Die Exkursion zum Kommunalen Wohnbau anders, geführt von Architektin Elisabeth Lechner, verdeutlichte die Reibungsflächen zwischen Planung, Umsetzung und Verwaltung (gat berichtete). „Es geht im Wohnbau nicht um Zimmer.“ Soziale Faktoren wie Beteiligung, Begegnungs- und Gemeinschaftsräume oder die Integration von öffentlichen Freiflächen machen diesen Wohnbau anders. Viel Energie und Überzeugungskraft waren notwendig, um die in der Planung geschaffenen Qualitäten auch baulich umzusetzen.

Politische Vorgaben in Form von Gesetzen oder Förderungen sind ein bedeutsames  Instrumentarium, um einen Mindeststandard an Lebensqualität zu sichern.
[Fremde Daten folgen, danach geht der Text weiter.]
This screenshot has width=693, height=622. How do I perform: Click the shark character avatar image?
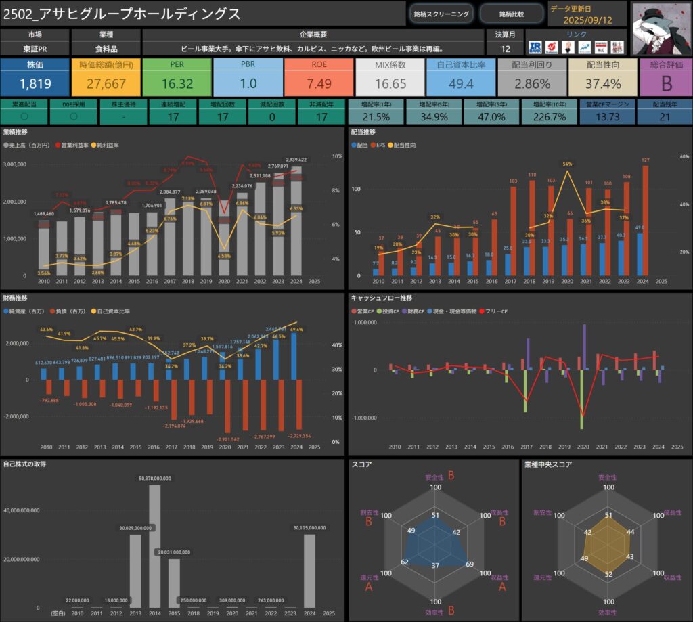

Dass es jedoch in der Umsetzung Hürden gibt, wurde durch die Vorträge und Fallbeispiele deutlich. Durch die komplexen Anforderungen an die einzelnen Bereiche gehen oft zu Sekundärzielen degradierte Ansprüche verloren. Ein wichtiges Ziel wäre folglich ein Umdenken der Prioritäten im Sinne einer langfristigen Qualität anstelle einer kurzfristigen Verbesserung.